Issue: chr18_MATERNAL:18002949-18018878 #262

Closed nhansen closed 1 year ago

nhansen commented 1 year ago

Assembly Region

chr18_MATERNAL:18002949-18018878

Assembly Version

v0.7

ont_evidence subregions

18002949-18018878 (Low)

hifi_evidence subregions

18007869-18014634 (Low)

AndreaGuarracino commented 1 year ago

At least part of the region is annotated as alpha satellite sequence, so we can expect difficulties in aligning reads here. There is a little hole in HiFi coverage (highlighted by the vertical black line in the screenshot), but if we look at the HiFi reads aligned to only MATERNAL+Y+ENV, there are HiFi reads that would align through the hole. However, those HiFi reads, that might have been used for assembling the PATERNAL haplotype, do not fully support the corresponding PATERNAL region (next screenshot for more detail).

image

For example, I can see the 342bp deletion on the right in both the HiFi reads covering the hole and the PATERNAL haplotype, but I don't see in the same HiFi reads confirmation for the other deletions that the PATERNAL has.

image

Strangely, the ONT reads say totally different things. Moreover, if we consider ONT reads aligned against the diploid assembly, there are two little TT insertions on the right (1st screenshot) that are present in the PATERNAL haplotype, not in the MATERNAL. However looking at the ONT reads aligned against MATERNAL+Y+ENV, almost all reads present those two little insertions:

image

It seems that both MATERNAL and PATERNAL might need cleaning here.

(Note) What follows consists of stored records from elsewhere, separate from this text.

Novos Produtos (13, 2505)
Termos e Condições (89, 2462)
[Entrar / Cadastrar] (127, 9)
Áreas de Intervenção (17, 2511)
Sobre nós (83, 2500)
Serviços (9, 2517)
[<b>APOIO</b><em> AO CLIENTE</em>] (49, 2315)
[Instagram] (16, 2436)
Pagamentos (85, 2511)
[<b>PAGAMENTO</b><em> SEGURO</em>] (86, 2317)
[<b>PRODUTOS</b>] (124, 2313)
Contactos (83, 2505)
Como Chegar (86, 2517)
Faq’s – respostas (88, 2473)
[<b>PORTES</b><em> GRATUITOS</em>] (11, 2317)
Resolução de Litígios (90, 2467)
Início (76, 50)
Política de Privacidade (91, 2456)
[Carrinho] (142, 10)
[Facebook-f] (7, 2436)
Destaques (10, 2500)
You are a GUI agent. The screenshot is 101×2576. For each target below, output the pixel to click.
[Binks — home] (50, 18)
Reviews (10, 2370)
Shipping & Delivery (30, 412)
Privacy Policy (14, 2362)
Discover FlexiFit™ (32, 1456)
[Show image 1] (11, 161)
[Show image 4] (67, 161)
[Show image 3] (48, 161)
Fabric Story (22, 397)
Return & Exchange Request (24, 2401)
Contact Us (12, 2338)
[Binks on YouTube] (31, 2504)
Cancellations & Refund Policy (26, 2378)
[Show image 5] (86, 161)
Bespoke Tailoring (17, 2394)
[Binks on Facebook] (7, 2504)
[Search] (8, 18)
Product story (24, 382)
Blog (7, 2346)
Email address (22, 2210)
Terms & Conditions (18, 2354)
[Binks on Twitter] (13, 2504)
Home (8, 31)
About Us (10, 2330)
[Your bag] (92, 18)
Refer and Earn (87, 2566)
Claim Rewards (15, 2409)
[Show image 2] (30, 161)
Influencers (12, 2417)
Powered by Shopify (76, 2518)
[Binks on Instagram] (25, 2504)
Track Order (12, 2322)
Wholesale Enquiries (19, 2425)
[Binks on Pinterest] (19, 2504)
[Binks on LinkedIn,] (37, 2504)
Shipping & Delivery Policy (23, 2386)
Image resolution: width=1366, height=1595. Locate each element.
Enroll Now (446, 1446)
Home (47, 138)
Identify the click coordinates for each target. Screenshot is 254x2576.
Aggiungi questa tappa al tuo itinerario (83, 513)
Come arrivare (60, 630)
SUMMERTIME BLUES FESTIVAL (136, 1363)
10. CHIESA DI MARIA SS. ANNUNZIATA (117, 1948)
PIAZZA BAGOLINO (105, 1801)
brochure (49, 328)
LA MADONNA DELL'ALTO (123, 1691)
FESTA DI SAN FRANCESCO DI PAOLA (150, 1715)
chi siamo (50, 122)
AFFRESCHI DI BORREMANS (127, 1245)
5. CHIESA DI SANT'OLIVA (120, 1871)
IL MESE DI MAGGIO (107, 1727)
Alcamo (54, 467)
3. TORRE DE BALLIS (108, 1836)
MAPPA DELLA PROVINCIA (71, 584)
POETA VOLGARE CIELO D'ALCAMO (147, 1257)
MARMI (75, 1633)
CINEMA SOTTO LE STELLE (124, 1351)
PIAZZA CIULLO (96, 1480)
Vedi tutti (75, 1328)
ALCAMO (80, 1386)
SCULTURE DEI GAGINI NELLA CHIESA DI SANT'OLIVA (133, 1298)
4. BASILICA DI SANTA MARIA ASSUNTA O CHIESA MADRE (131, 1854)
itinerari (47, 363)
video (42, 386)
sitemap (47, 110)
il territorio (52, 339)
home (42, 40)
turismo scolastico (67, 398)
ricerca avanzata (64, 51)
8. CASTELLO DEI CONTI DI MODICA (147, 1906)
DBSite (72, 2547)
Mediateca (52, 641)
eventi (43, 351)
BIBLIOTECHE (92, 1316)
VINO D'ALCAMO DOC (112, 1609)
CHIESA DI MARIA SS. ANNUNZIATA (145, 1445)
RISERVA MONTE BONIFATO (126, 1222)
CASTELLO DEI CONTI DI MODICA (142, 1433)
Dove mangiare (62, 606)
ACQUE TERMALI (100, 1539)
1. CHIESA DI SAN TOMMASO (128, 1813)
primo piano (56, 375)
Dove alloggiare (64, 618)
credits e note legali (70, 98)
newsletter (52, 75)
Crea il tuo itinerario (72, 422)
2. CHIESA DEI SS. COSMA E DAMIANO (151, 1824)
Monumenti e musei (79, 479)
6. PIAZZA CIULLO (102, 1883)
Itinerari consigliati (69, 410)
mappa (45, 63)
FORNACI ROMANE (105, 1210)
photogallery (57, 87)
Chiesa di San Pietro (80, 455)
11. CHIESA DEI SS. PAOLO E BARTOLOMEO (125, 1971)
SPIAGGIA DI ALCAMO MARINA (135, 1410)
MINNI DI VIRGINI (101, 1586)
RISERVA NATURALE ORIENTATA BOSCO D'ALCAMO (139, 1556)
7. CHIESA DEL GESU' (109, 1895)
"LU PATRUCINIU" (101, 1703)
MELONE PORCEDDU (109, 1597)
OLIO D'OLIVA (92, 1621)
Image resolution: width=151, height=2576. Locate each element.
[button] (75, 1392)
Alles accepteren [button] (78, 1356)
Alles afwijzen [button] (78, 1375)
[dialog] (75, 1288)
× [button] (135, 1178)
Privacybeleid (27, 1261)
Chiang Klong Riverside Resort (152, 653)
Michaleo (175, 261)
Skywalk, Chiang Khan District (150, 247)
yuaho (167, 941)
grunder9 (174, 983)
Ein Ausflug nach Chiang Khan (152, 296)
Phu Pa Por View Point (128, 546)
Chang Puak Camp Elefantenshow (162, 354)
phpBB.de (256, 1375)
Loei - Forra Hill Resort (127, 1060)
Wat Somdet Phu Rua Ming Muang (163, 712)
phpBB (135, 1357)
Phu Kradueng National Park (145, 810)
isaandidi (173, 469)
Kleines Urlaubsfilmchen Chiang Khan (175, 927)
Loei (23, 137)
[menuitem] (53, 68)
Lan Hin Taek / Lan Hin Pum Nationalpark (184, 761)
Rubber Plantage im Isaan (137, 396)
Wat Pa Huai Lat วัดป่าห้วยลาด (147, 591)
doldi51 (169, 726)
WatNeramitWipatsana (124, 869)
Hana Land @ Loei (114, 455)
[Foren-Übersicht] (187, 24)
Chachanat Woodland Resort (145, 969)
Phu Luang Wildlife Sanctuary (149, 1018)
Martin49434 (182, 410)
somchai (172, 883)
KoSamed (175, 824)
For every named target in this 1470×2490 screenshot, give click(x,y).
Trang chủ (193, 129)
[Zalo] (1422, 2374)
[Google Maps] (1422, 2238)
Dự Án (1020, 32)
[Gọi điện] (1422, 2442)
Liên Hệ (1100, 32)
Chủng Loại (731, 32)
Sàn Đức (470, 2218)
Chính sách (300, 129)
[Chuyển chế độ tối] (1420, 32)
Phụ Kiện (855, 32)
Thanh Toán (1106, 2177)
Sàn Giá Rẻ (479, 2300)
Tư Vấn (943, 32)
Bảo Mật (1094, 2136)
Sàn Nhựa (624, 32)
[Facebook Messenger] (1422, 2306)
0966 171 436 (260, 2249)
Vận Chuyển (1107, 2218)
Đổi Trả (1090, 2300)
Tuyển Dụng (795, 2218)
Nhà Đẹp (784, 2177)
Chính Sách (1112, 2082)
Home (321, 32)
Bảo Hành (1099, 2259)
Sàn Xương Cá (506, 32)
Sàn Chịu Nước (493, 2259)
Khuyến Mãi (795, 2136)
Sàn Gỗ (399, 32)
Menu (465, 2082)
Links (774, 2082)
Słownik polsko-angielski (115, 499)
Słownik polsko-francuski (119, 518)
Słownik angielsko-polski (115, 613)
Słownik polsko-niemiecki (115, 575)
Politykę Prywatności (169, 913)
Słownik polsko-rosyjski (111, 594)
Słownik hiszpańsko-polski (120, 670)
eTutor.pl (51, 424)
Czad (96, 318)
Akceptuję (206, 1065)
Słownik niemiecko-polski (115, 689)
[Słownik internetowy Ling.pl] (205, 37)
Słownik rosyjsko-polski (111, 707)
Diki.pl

skoren commented 1 year ago

Flagger has a pretty large region flagged here and I think this is related to #266 on the other haplotype. Definitely will need to trace back the ONT resolution here to see how verkko resolved it.

seryrzu commented 1 year ago

VerityMap shows a solid-k-mer desert of length 5535bp at chr18_MATERNAL:18007740-18013274 meaning that there are at least two flanking solid-k-mers around these coordinates.

Having no k-mers here results in theoretical impossibility to map HiFi reads here (with the current parameters of VerityMap), and indeed we observe a coverage gap that is consistent with HiFi alignments provided by Winnowmap.

What makes things even more tricky is that VerityMap doesn't have much primary alignments, only secondary, and these are typically less reliable.

Let's assume that there is no issue in the underlying assembly, then lack of coverage with even secondary alignments by both tools at chr18_MATERNAL:18007740-18013274 can be explained by either HiFI drop-out or a solid-k-mer desert.

There is k-mer desert just upstream of length 8842bp with coords chr18_MATERNAL:17986518-17995359. This region (albeit being longer), however, has secondary alignments by both tools. This somewhat rules out that there are no alignment due to a solid-k-mer desert.

HiFi drop-outs are usually associated with some micro-satellite enrichment and there is no evidence of such.

Winnowmap alignments of ONT mappings here are also deflated (although not to zero coverage).

Together last two points suggest that it is probably more likely that there is no HiFi coverage drop-out.

That, in turn, suggests that there might be an issue in the underlying assembly.

Additional evidence in favor of this is that there is no HiFI read that spans the desert chr18_MATERNAL:18007740-18013274 for both VerityMap and Winnowmap (including secondary alignments).

I agree with @skoren that investigating Verkko graph here would be helpful.

Screen Shot 2023-02-27 at 23 22 16
nhansen commented 1 year ago

The v0.8 assembly did a much better job with this region. We will patch v0.7 here.

image image